*** GIVEN DATA ***

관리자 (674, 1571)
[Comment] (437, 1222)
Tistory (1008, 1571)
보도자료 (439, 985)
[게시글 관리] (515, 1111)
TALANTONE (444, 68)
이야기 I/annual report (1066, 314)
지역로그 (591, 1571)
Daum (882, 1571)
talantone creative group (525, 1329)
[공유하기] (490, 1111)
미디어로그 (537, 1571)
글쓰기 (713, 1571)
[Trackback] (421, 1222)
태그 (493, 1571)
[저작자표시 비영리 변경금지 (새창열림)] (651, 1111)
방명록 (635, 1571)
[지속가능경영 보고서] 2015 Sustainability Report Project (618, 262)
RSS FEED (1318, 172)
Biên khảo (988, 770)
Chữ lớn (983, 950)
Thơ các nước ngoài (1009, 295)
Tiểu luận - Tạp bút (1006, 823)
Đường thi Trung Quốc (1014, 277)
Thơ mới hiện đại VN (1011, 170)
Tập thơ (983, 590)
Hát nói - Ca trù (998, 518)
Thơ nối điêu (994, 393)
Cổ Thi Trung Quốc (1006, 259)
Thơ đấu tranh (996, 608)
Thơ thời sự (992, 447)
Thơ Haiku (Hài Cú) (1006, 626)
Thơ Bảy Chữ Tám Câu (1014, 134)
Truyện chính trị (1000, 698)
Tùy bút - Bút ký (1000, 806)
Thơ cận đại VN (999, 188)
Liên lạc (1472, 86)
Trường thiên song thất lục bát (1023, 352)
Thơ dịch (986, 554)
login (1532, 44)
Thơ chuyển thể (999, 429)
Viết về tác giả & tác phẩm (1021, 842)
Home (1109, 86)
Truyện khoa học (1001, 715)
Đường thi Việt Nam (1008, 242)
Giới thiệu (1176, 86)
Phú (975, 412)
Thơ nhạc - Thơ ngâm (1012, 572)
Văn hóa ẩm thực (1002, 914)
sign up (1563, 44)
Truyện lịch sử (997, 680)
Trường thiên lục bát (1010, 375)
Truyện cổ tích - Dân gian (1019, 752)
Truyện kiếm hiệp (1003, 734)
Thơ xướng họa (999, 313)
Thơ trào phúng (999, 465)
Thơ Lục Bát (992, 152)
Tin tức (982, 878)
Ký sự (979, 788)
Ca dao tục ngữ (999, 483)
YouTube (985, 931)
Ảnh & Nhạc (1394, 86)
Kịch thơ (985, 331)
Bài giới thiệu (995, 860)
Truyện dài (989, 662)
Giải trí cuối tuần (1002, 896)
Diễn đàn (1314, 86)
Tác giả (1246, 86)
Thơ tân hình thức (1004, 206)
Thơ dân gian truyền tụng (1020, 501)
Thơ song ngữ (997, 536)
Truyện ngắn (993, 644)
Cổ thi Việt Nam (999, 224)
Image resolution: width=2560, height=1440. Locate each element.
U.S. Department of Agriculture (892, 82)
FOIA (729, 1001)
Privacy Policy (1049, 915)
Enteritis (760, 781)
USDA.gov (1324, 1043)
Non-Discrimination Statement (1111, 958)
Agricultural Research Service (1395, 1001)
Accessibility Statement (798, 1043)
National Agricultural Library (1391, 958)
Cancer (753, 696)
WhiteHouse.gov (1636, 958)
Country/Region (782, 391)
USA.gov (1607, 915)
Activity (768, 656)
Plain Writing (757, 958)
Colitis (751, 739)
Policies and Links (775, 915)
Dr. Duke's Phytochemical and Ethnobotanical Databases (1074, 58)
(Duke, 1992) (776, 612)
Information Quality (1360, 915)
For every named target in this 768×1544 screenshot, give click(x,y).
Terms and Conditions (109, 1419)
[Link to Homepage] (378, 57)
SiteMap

***

INSTRUCTIONS FOR THE TASK: Note how many lines of the entries contain the string "Quốc", then give that number by itself.

WRITTEN REPLY: 2